Nick Heidfeld hat offenbar beste Chancen auf das Formel-1-Cockpit des verunglückten Robert Kubica bei Lotus-Renault.

Der Mönchengladbacher, der immerhin 173 Rennen bestritt, wird bereits am Wochenende Testfahrten für das Team in Jerez absolvieren. Das gab der Rennstall am Mittwoch bekannt.

Der Pole Kubica war am Sonntag als Gaststarter bei einer Rallye in Italien verunglückt und hatte dabei schwere Verletzungen am rechten Arm, an der rechten Hand und am rechten Bein erlitten.

Nach einer siebenstündigen Operation und einem künstlichem Koma ist Kubica inzwischen wieder ansprechbar und darf auf eine vollständige Genesung hoffen, auch wenn er am Mittwoch wieder seine rechte Hand bewegen konnte.

In dieser Saison wird der 26-Jährige aber wohl keine Rennen fahren können. Am Donnerstag wird er erneut operiert.

Neben Heidfeld werden am Wochenende auch Stammfahrer Witali Petrow sowie Ersatzmann Bruno Senna Testfahrten im Renault absolvieren.
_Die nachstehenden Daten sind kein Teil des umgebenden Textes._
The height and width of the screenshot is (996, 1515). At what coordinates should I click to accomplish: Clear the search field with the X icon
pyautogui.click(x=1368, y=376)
Der Neffe des früheren Weltmeisters Ayrton Senna kommt aber wohl wegen mangelnder Erfahrung nicht für das Kubica-Cockpit in Frage.

Heidfeld, einst Teamkollege von Kubica bei BMW-Sauber, ist derzeit ohne Vertrag und kann seine Erfahrung von 173 Grand-Prix-Starts vorweisen.

Auch Nico Hülkenberg, der trotz seiner Pole Position in Brasilien bei Williams nicht übernommen wurde und als Testfahrer bei Force India unterschrieben hat, wurde zuletzt als mögliche Lösung gehandelt.